One day, a blonde staying in our colony hit a biker. All blamed her for causing the accident, by making a left turn despite oncoming traffic. She angrily said, "Everybody knows I turn left here at this time every morning."
Her explanation was idiotic and definitely is metaphor for professionals. This is a unique example of 'everybody knows' syndrome. We assume that others don't need to be communicated something we know. Most of the times, we assume that other person must be knowing the said information. Even it is also assumed that the other person didn't need to know, or should have known without being told. We expect that people are superheroes and they can find out anything without being told.
Just have a look inside the organization; you will surprise to know the frequency with which this misunderstanding occurs. In large and complex organizations, the frequency of misunderstanding increase rapidly.
People assume that the others are on the same platform as they without realizing the fact. But the question is why we are victims of everybody knows syndrome? Some obvious answers might be: we're too busy to consider what others need, or too rushed. Perhaps we have a difficult relationship with others who need to share the information. Or fear of loosing something can be one of the reasons. However, we should start by looking at structures and systems rather than personalities.

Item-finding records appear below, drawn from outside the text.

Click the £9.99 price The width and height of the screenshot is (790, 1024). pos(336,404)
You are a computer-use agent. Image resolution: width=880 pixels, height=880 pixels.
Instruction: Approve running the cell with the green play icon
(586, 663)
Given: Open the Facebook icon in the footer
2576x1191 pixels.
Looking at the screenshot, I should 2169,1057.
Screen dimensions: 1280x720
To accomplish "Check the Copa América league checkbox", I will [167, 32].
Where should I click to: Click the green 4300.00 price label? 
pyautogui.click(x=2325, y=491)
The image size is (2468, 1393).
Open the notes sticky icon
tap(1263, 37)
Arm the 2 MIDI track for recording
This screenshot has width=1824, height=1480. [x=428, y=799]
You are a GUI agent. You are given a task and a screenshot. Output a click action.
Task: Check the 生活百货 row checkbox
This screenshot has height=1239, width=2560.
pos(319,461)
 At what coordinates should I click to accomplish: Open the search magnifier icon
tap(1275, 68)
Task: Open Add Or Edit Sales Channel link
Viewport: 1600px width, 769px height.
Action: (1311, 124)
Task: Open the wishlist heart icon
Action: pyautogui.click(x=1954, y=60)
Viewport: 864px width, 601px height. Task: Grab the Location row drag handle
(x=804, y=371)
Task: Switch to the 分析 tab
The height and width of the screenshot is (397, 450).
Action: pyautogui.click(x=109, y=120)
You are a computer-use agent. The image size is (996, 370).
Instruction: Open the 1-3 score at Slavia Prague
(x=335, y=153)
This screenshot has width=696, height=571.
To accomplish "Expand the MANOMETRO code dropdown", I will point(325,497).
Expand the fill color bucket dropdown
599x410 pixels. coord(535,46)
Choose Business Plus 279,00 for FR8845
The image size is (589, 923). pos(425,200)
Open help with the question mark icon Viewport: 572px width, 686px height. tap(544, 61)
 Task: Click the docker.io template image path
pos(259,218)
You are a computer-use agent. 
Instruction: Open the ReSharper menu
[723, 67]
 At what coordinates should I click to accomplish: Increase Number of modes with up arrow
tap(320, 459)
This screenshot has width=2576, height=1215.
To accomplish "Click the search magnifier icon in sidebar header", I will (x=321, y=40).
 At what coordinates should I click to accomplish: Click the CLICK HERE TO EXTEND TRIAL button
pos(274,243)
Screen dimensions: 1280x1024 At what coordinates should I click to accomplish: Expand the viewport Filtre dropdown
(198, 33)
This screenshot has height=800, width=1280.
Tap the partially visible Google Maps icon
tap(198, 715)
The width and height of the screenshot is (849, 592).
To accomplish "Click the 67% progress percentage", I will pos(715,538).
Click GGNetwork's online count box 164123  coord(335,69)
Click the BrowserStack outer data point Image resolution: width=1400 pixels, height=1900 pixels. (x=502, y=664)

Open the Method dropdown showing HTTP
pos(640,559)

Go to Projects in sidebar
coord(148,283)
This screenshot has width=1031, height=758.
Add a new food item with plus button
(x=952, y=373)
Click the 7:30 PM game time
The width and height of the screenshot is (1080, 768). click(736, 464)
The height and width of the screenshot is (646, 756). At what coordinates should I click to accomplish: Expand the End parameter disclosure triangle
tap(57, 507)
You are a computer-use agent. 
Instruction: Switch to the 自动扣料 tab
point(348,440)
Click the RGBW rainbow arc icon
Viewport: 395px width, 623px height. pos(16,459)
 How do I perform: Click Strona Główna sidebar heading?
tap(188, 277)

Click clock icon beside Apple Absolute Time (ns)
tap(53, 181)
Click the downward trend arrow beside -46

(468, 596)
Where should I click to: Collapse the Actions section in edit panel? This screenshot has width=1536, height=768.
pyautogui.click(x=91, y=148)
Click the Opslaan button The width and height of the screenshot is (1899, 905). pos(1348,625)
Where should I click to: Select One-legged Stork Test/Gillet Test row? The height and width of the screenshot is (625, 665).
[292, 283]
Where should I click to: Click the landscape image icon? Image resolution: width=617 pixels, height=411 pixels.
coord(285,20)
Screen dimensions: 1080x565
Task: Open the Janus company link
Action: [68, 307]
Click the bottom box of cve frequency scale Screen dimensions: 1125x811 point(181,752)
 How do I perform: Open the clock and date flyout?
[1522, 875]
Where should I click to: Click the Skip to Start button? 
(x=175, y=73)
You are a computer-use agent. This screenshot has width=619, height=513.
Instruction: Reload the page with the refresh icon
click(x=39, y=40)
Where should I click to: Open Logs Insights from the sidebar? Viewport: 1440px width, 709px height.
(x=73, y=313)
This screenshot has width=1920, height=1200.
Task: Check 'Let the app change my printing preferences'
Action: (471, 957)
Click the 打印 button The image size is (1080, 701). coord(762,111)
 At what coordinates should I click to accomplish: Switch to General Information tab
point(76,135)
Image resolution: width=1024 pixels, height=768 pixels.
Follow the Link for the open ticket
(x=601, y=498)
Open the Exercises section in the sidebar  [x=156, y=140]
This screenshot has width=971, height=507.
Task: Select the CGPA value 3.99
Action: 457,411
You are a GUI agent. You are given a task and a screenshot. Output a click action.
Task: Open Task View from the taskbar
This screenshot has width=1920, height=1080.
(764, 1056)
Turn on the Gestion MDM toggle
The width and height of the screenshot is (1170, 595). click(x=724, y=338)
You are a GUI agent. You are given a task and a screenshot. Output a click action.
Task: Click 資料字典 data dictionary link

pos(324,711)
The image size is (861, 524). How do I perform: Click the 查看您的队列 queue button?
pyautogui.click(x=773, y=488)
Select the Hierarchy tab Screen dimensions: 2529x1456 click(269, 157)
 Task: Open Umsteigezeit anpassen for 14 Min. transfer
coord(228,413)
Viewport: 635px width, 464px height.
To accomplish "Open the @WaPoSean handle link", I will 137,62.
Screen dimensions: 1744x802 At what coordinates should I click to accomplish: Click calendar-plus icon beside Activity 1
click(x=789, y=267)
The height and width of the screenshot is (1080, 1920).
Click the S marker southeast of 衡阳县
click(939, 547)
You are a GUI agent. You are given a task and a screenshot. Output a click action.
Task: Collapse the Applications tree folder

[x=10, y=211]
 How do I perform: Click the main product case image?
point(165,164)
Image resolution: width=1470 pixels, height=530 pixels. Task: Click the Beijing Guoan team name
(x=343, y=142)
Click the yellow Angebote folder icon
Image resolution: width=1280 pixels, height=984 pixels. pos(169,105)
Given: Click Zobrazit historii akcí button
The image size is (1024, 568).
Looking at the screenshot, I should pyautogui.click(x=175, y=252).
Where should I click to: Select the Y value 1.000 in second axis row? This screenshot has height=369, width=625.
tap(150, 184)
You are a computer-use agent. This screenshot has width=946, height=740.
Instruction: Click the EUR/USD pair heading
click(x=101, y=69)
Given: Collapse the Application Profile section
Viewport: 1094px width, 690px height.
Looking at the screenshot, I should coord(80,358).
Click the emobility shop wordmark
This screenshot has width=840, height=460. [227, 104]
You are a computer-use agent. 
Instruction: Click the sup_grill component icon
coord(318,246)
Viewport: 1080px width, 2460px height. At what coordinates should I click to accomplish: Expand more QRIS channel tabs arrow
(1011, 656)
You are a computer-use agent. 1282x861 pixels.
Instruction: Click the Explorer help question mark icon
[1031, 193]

In many cases the superior responsible for passing down information probably did the subordinate's job herself before being promoted. That means she probably communicated much of the explicit information to her subordinate, but not necessarily the implicit information and knowledge. Implicit information is not top of mind, nor readily articulated. It needs to be raised as an issue, digested, and put into words before it can be communicated. Therefore, it's neither quick nor easy.
The best way to ensure that the information 'everybody knows,' especially implicit information, gets communicated is to develop appropriate systems, processes that make this kind of communication systemic.
One of the major causes of communication failure is the "everybody knows" syndrome. This involves a decision not to communicate because of an assumption that everyone else knows what I know. It's especially a problem for implicit knowledge, which falls outside established systems for communication. Look for ways to ensure that information and knowledge get communicated systematically.
And, while it may be tempting to look at personalities when the 'everybody knows' syndrome strikes, you'll only get good solutions by looking at structure and systems.